▸ Work required: Write out again, exactly, the lines below starting at the one with "Screen dimensions: 887x423" and ending at the one with "The height and width of the screenshot is (455, 409).".

Stored records:
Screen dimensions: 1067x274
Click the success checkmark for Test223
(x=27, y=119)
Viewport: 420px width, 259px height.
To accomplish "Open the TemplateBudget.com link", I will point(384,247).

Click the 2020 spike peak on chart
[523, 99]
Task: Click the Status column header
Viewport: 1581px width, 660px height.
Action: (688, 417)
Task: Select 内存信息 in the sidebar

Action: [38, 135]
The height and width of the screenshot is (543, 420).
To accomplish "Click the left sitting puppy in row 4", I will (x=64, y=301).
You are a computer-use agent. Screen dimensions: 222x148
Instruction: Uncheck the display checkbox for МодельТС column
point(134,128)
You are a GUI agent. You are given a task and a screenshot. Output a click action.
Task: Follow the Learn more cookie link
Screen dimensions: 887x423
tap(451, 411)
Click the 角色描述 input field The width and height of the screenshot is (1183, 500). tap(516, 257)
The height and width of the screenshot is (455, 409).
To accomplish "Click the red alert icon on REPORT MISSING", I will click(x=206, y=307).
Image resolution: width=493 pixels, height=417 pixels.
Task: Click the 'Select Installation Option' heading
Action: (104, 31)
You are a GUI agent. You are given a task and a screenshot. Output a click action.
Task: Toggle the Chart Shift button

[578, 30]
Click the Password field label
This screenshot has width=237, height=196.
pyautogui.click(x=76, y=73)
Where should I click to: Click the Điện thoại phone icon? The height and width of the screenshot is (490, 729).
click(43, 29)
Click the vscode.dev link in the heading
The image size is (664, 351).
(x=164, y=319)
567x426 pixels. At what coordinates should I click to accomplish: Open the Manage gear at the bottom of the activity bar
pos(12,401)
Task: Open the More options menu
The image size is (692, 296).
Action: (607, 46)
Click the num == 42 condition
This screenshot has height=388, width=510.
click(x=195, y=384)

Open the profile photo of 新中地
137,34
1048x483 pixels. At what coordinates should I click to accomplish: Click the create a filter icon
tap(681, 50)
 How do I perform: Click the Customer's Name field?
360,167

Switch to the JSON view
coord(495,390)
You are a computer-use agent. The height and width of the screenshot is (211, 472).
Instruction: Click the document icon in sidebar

▸ Output of the exercise:
Screen dimensions: 887x423
tap(451, 411)
Click the 角色描述 input field The width and height of the screenshot is (1183, 500). tap(516, 257)
The height and width of the screenshot is (455, 409).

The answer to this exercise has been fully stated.